In what may have been his St. Louis swan song, enigmatic outfielder Rick Ankiel pinch-hit with two outs in the bottom of the ninth inning of game three of the National League Division Series Saturday night.
Not surprisingly, he struck out, the same outcome as in his ninth-inning appearance in game one. This time, it both ended his year and that of his team.
No one knows what the stoic Ankiel was feeling. Perhaps it was relief.
Getting punched out by opposing hurlers had become an alarming late-season habit for the free agent to be. From September 15 through the end of the regular season, Ankiel had 32 at-bats. He struck out in exactly 50 percent of them, 16, while collecting just six hits (.188).
To help put Ankiel’s recent rate into perspective, Arizona’s Mark Reynolds eclipsed his own Major League record for strikeouts with 223 this season. Reynolds did that in 578 at-bats, fanning 38.6 percent of the time.
Some people suspect that Ankiel’s bone-jarring May 4 collision with the Busch Stadium outfield wall caused a lingering shoulder injury that explains his decline. His stats would suggest otherwise.
At the time of his accident, the left-handed hitter’s line was .247/.326/.395 for an anemic OPS of .721. As a point of comparison, light-hitting former Cardinals outfield reserve So Taguchi has a career .717 OPS. Ankiel’s OPS in his partial 2007 season and in 2008 were .863 and .843, respectively.
So one might conclude that Ankiel had hit the wall even before he hit the wall.
It is fair to note that Ankiel did perform even worse once he returned, ending the season at .231/.285/.387. Though some attribute a loss of playing time to the presence of rookie outfielder Colby Rasmus, the numbers indicate that Ankiel played himself out of full-time duty.

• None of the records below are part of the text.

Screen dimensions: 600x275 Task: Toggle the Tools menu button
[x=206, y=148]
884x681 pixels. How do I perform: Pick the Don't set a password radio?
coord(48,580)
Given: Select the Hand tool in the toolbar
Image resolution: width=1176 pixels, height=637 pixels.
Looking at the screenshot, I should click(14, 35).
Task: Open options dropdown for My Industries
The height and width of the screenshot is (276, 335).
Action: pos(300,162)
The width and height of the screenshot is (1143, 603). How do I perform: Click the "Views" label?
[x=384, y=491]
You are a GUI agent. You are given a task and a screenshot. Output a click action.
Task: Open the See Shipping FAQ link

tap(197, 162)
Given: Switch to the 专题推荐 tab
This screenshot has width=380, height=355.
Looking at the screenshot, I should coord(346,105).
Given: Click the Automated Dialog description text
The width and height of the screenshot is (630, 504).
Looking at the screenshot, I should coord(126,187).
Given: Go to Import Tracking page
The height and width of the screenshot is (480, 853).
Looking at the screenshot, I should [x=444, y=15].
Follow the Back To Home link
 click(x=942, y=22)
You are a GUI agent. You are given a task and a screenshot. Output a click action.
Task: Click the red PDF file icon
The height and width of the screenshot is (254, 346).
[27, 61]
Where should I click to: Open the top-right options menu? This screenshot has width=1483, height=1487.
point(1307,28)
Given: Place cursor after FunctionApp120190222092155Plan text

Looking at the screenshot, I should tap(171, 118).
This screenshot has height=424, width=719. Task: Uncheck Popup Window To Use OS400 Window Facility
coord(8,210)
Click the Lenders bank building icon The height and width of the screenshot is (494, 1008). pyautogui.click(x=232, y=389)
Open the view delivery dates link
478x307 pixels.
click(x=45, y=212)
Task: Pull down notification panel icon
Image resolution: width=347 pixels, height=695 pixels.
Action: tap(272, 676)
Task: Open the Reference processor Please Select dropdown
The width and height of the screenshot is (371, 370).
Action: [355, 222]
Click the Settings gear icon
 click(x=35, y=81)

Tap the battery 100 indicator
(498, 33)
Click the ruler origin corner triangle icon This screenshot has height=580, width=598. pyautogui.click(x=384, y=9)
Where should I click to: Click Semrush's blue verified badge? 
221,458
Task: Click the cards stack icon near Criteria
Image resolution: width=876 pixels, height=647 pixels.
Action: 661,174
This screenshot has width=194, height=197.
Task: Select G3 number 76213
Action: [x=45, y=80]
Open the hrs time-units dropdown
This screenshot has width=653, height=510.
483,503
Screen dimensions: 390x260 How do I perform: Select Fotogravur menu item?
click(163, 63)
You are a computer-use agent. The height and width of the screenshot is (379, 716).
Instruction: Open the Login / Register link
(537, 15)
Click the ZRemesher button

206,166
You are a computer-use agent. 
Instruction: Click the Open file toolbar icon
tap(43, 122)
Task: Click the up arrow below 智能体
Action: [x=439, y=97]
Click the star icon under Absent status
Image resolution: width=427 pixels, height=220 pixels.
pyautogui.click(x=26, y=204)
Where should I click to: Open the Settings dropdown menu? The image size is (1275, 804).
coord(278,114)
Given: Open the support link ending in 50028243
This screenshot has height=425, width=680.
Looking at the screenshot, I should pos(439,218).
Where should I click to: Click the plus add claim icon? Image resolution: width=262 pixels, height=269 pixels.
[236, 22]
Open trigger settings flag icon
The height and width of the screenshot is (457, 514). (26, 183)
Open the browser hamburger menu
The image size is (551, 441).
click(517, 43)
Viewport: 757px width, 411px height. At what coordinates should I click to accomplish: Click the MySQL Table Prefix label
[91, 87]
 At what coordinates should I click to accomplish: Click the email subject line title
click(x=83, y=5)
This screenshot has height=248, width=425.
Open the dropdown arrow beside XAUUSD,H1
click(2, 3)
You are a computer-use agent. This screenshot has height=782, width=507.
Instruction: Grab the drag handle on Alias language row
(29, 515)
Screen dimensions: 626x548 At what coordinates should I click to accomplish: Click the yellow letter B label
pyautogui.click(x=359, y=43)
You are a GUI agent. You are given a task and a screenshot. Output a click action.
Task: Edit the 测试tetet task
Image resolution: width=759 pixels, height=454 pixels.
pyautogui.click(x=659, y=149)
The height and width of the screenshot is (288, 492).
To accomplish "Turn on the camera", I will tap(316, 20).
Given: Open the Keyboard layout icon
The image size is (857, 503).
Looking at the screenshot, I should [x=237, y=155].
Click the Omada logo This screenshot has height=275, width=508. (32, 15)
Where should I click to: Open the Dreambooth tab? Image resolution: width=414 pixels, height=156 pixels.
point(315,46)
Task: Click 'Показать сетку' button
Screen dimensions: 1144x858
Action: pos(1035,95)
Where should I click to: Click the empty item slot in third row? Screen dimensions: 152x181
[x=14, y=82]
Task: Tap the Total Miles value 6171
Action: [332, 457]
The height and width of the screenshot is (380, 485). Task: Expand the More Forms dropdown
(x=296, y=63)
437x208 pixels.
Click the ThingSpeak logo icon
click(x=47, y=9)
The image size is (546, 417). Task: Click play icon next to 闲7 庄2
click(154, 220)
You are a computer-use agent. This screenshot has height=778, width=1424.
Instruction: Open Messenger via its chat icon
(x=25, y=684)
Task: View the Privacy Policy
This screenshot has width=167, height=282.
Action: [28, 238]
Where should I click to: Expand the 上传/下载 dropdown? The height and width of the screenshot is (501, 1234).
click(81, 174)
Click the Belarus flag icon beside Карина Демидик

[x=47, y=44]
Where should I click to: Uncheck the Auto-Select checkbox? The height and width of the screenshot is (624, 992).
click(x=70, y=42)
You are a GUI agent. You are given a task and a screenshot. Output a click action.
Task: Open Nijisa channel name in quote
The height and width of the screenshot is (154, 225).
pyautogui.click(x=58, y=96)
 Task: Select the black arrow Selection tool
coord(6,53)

His .672 OPS for the season was actually below that of former teammate Chris Duncan, whose .687 OPS with St. Louis in 2009 bought him a very bumpy ride and eventually a one-month ticket to Pawtucket.
Ankiel, labeled “The Natural” by some due to his considerable athletic ability and his transition from supremely-talented but troubled pitcher to power-hitting outfielder, is the longest-tenured current Cardinals player.
The left-hander signed in 1997, Tony La Russa’s second year with the organization, and made the majors just two years later. Through the ensuing years, Ankiel had a well-publicized meltdown, had to be talked out of quitting, dealt with a challenging position change then several serious injuries and waved off documents that directly connected him with PEDs. Yet the Cardinals and their fans stuck with him for the most part.
Represented by agent Scott Boras, Ankiel has been a free agent twice in the past, but rejoined the Cardinals each time. Perhaps it was partially a return favor for all that had been done for him through the down periods or maybe it was the most comfortable, easiest route to take.
Yet this time feels different. Ankiel is now an established, albeit badly slumping major league outfielder who may have finally worn out his welcome in St. Louis.
La Russa, perhaps Ankiel’s strongest supporter over the years, minimized the chance of the 30-year-old returning to the Cardinals in 2010, reported the St. Louis Post-Dispatch.
As I said earlier, no one knows how Ankiel felt in his final at-bat or his view of his impending free agency, for that matter. He made sure of that.
Ankiel reportedly ducked out on waiting reporters at Busch Stadium on Sunday, putting an exclamation point on his Cardinals career. He told those assembled he would answer questions after loading his belongings in his automobile, but instead drove away.
Even to the end, La Russa praised Ankiel, closing a Sunday interview with this assertion.
“There’s nothing about Rick’s game that can’t be fixed.”
That begs the obvious follow on question. “Why wasn’t his game fixed, then?”
I don’t know who should be responsible for “The Natural” turning into “The Noodle” at the plate. Is it beleaguered hitting coach Hal McRae, assistant hitting coach Mike Aldrete or even the boss, La Russa?
Maybe the problem is the player himself. There have been whispers that Ankiel’s difficulties may have been exacerbated by an unwillingness to adapt his batting style to align with coaching suggestions. It is clear his past problems with pitching were not physical.
Whatever the reasons, it has probably reached the point in Ankiel’s career where it would be best for all involved for him to step out of the Cardinals’ protective cocoon and strike out on his own with another organization.
If Ankiel ever returns to Busch Stadium wearing another uniform, just as with former Cardinals like Taguchi, the vast majority of the fans will remember the good times and cheer accordingly.
Best of luck, Rick. We will never stop wondering what could have been.